I “destinatari immediati” sono i consacrati, ma per gli argomenti trattati “il documento tocca il midollo della vita di ogni cristiano”, ha detto. Come farla conoscere?

“Penso che anche se i destinatari privilegiati sono i religiosi, non solo quelli che esercitano il ministero dell’autorità, il documento per il suo tema deve essere diffuso tra i credenti, tra i fedeli cristiani, proprio per toccare il midollo della vita cristiana come l’ha sentita Gesù. Da questa prospettiva, che sembrerebbe assoluta, Gesù disse chiaramente di non essere venuto a fare la sua volontà, ma quella del Padre. ‘Il mio cibo, il mio alimento – disse – è fare la volontà del Padre mio’. Sembra che tutto si giochi attorno all’obbedienza. È un documento, come altri, che avendo un gruppo specifico come destinatari, ha però una valenza per l’insieme della vita cristiana”.

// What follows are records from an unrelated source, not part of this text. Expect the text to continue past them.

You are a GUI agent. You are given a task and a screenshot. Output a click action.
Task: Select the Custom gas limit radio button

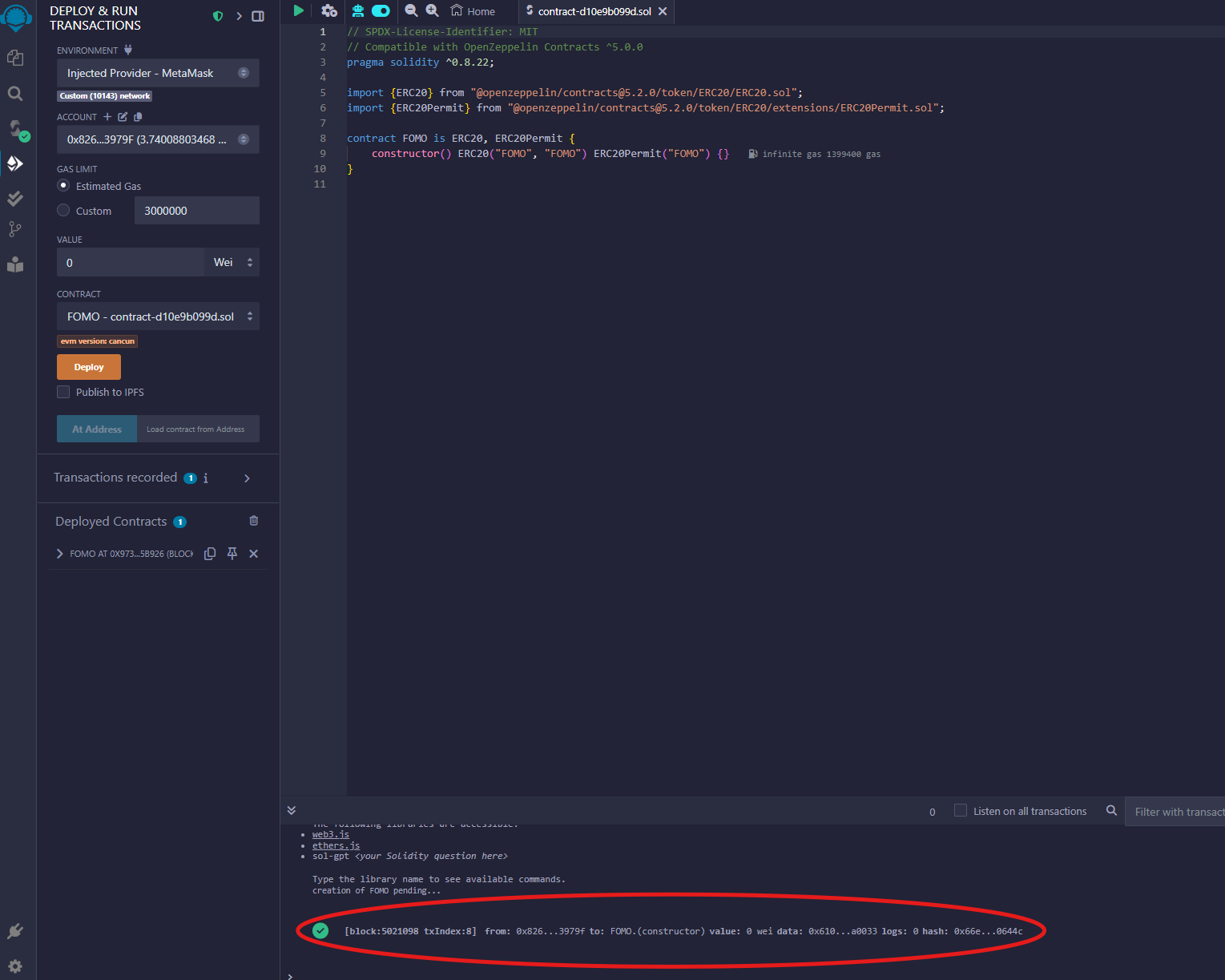(63, 210)
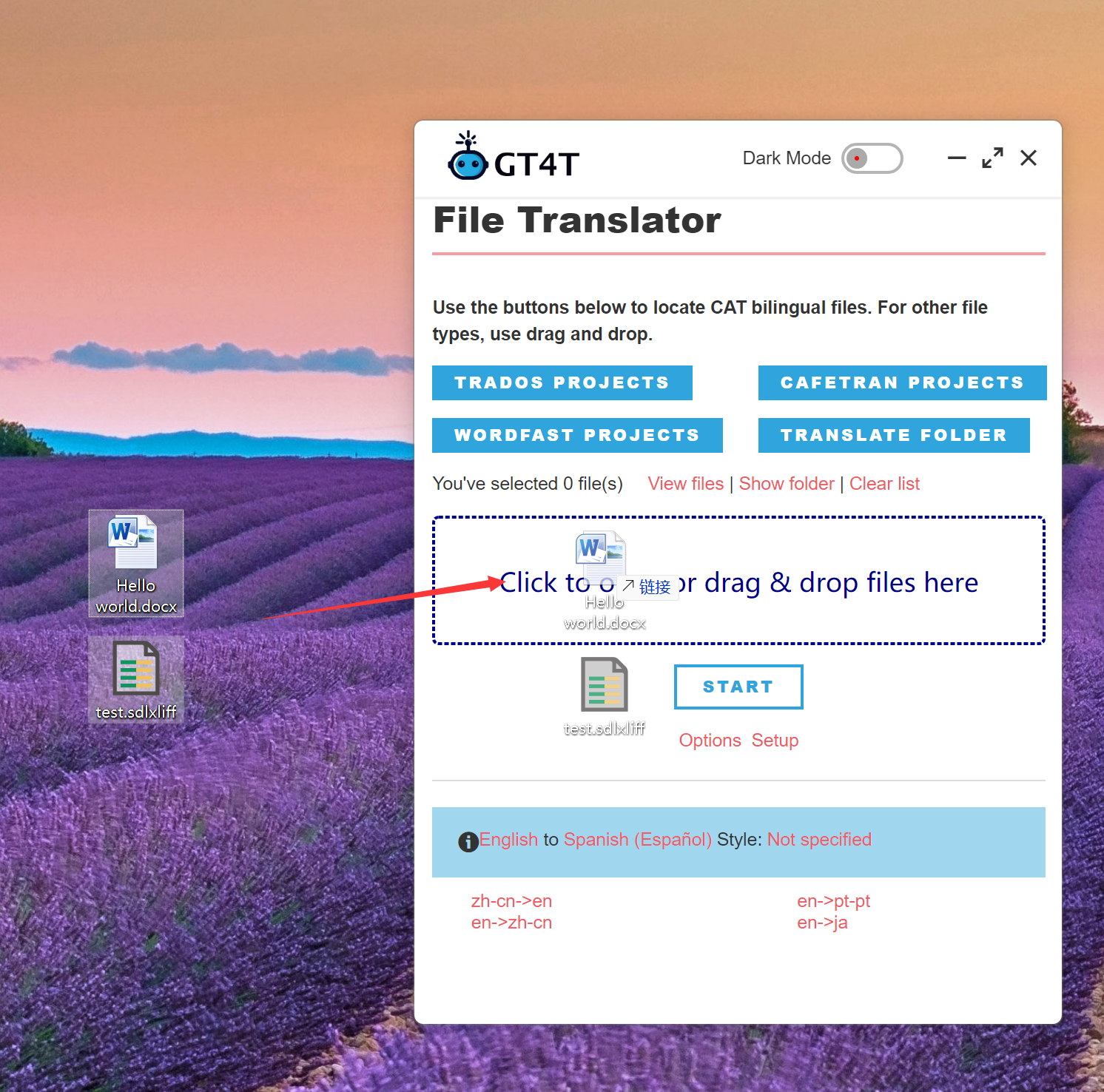The height and width of the screenshot is (1092, 1104).
Task: Open the View files link
Action: pyautogui.click(x=685, y=484)
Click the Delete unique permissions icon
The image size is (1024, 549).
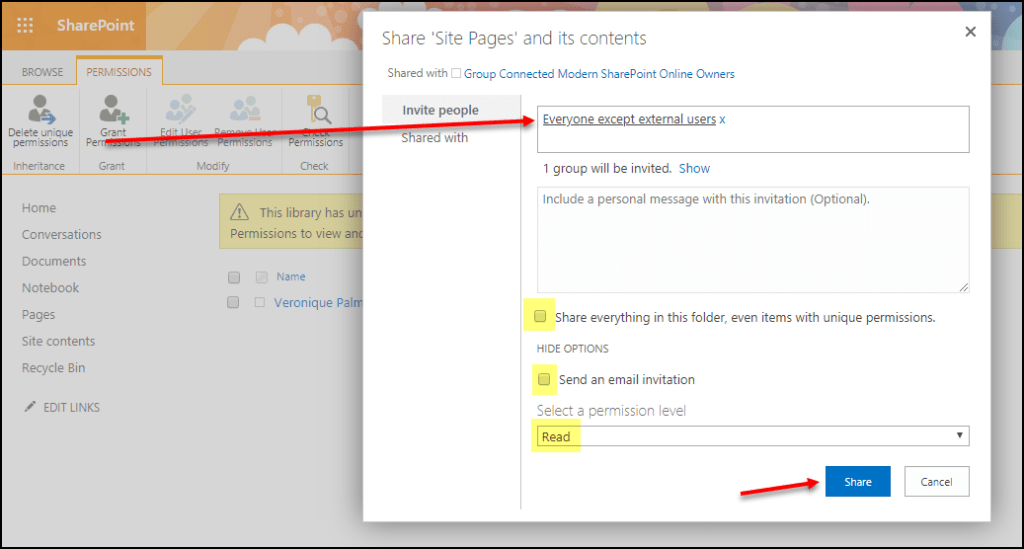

Tra i temi affrontati nell’Istruzione, figurano le “obbedienze difficili”, ovvero “quelle in cui ciò che viene richiesto al religioso o alla religiosa risulta particolarmente gravoso da eseguire, o quelle in cui chi deve obbedire ritiene di vedere 'cose migliori e più utili alla sua anima di quelle che gli ordina il superiore'”. Come affrontarle in maniera costrut-tiva da ambo le parti?

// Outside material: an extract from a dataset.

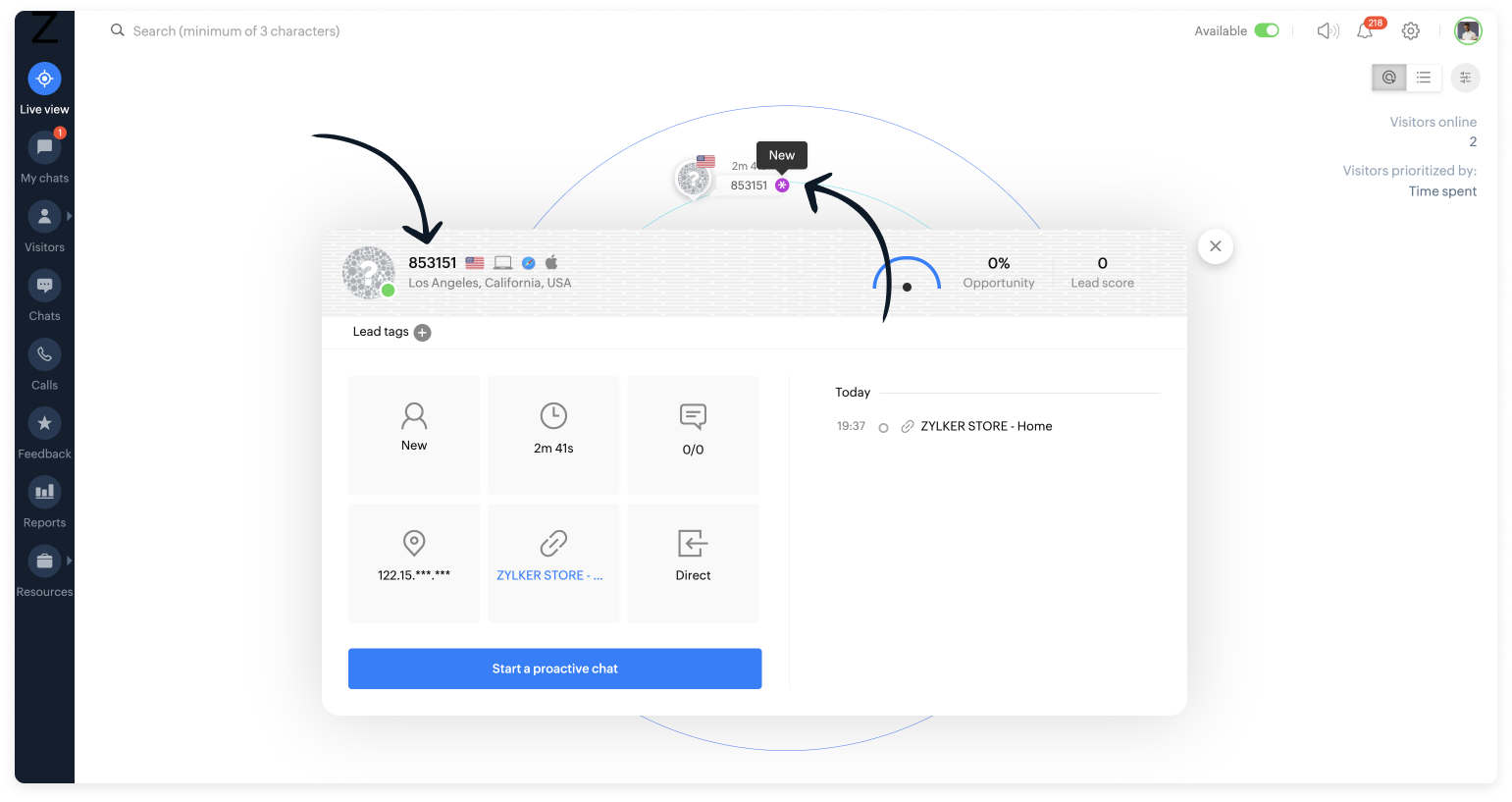
Task: Open the Calls phone icon
Action: [x=44, y=354]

“Non c’è dubbio che concretamente il documento affronti, con riflessioni straordinariamente ricche e piene di sfumature sociologiche e psicologiche, elementi come quelli che riguardano innanzitutto il bisogno di dare priorità all’ascolto anche da parte del superiore, in modo da evitare qualsiasi tipo di autoritarismo. Una cosa è l’autorità, che aiuta a crescere le persone e che si esercita dopo aver ascoltato Dio per non far passare come espressione della volontà di Dio quello che nel fondo è il volere soltanto del superiore, e l’autoritarismo. Significa aiutare, dall’altra parte, a superare l’infantilismo e l’obbedienza formale. Questo si fa attraverso una promozione sempre più sviluppata del discernimento unitario. Potrei dire che forse la parte in cui il documento è un po’ più debole e che avrebbe dovuto sviluppare maggiormente è proprio questo. La parte che riguarda il discernimento. Ci si può trovare con questo atteggiamento di far passare come volontà di Dio quello che di fatto non lo è. D’altra parte va detto che sia da parte del religioso che da parte del superiore c’è bisogno di ascolto, di dialogo e di preghiera. Il religioso, in definitiva, avrà sempre come compito quello dell’obbedienza. Potrà sbagliare il superiore nel comando. Di certo, non sbaglierà mai il religioso nell’obbedire”.

A suo giudizio come mai il documento ha avuto scarsa eco sui mezzi di comunicazione di massa?

“Non saprei. Forse è il fatto che abbiano preferito fare una presentazione del documento avendo come interlocutori l’Assemblea generale dei superiori generali e l’Unione internazionale dei Superiori Generali ha provocato questo. Non ho altri elementi in mio possesso. Personalmente è un testo che apprezzo molto, che come tutti i documenti della Chiesa non è perfetto, ma perfettibile. In ogni caso, le cose che dice mi sembra che ci fanno vedere che si tratta di un tema scottante per la cultura odierna, necessario per la situazione che stiamo vivendo anche all’interno della vita consacrata”.